Even where a record seems odd, copy it exactly as it appears below.

▶ Recorded data:
=== Begin Enclosure ===
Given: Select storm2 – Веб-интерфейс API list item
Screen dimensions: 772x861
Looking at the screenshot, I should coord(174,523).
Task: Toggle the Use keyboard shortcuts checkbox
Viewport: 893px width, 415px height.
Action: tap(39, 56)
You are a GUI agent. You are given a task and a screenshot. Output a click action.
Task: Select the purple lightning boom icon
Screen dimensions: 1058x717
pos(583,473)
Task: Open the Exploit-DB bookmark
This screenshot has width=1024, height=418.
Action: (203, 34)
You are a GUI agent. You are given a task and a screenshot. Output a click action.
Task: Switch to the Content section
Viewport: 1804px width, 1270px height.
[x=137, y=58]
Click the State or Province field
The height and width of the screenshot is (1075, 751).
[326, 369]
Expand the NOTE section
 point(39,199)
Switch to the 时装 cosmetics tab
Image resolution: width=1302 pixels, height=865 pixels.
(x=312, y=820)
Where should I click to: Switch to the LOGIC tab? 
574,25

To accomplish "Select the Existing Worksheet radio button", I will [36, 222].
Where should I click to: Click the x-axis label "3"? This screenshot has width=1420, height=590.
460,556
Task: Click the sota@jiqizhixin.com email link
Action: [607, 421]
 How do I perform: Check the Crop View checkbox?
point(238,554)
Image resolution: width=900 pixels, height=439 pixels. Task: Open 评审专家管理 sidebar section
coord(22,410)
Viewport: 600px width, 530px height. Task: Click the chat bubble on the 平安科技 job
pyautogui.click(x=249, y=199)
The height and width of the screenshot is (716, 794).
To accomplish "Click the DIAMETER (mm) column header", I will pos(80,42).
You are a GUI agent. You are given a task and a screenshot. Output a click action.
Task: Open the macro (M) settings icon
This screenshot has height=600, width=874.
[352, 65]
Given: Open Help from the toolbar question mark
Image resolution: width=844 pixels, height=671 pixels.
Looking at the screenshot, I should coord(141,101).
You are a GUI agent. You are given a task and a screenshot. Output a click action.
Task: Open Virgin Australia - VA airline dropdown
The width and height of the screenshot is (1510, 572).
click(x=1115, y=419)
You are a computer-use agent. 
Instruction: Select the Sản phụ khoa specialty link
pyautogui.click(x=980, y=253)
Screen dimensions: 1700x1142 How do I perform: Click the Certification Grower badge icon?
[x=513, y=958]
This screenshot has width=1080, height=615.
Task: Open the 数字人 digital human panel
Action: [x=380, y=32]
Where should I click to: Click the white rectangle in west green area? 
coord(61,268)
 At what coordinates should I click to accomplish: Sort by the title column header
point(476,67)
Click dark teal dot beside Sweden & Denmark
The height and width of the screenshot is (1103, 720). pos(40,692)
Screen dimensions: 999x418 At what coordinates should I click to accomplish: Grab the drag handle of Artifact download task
=== End Enclosure ===
▶ EXERCISE SOLUTION:
Given: Select storm2 – Веб-интерфейс API list item
Screen dimensions: 772x861
Looking at the screenshot, I should coord(174,523).
Task: Toggle the Use keyboard shortcuts checkbox
Viewport: 893px width, 415px height.
Action: tap(39, 56)
You are a GUI agent. You are given a task and a screenshot. Output a click action.
Task: Select the purple lightning boom icon
Screen dimensions: 1058x717
pos(583,473)
Task: Open the Exploit-DB bookmark
This screenshot has width=1024, height=418.
Action: (203, 34)
You are a GUI agent. You are given a task and a screenshot. Output a click action.
Task: Switch to the Content section
Viewport: 1804px width, 1270px height.
[x=137, y=58]
Click the State or Province field
The height and width of the screenshot is (1075, 751).
[326, 369]
Expand the NOTE section
 point(39,199)
Switch to the 时装 cosmetics tab
Image resolution: width=1302 pixels, height=865 pixels.
(x=312, y=820)
Where should I click to: Switch to the LOGIC tab? 
574,25

To accomplish "Select the Existing Worksheet radio button", I will [36, 222].
Where should I click to: Click the x-axis label "3"? This screenshot has width=1420, height=590.
460,556
Task: Click the sota@jiqizhixin.com email link
Action: [607, 421]
 How do I perform: Check the Crop View checkbox?
point(238,554)
Image resolution: width=900 pixels, height=439 pixels. Task: Open 评审专家管理 sidebar section
coord(22,410)
Viewport: 600px width, 530px height. Task: Click the chat bubble on the 平安科技 job
pyautogui.click(x=249, y=199)
The height and width of the screenshot is (716, 794).
To accomplish "Click the DIAMETER (mm) column header", I will pos(80,42).
You are a GUI agent. You are given a task and a screenshot. Output a click action.
Task: Open the macro (M) settings icon
This screenshot has height=600, width=874.
[352, 65]
Given: Open Help from the toolbar question mark
Image resolution: width=844 pixels, height=671 pixels.
Looking at the screenshot, I should coord(141,101).
You are a GUI agent. You are given a task and a screenshot. Output a click action.
Task: Open Virgin Australia - VA airline dropdown
The width and height of the screenshot is (1510, 572).
click(x=1115, y=419)
You are a computer-use agent. 
Instruction: Select the Sản phụ khoa specialty link
pyautogui.click(x=980, y=253)
Screen dimensions: 1700x1142 How do I perform: Click the Certification Grower badge icon?
[x=513, y=958]
This screenshot has width=1080, height=615.
Task: Open the 数字人 digital human panel
Action: [x=380, y=32]
Where should I click to: Click the white rectangle in west green area? 
coord(61,268)
 At what coordinates should I click to accomplish: Sort by the title column header
point(476,67)
Click dark teal dot beside Sweden & Denmark
The height and width of the screenshot is (1103, 720). pos(40,692)
Screen dimensions: 999x418 At what coordinates should I click to accomplish: Grab the drag handle of Artifact download task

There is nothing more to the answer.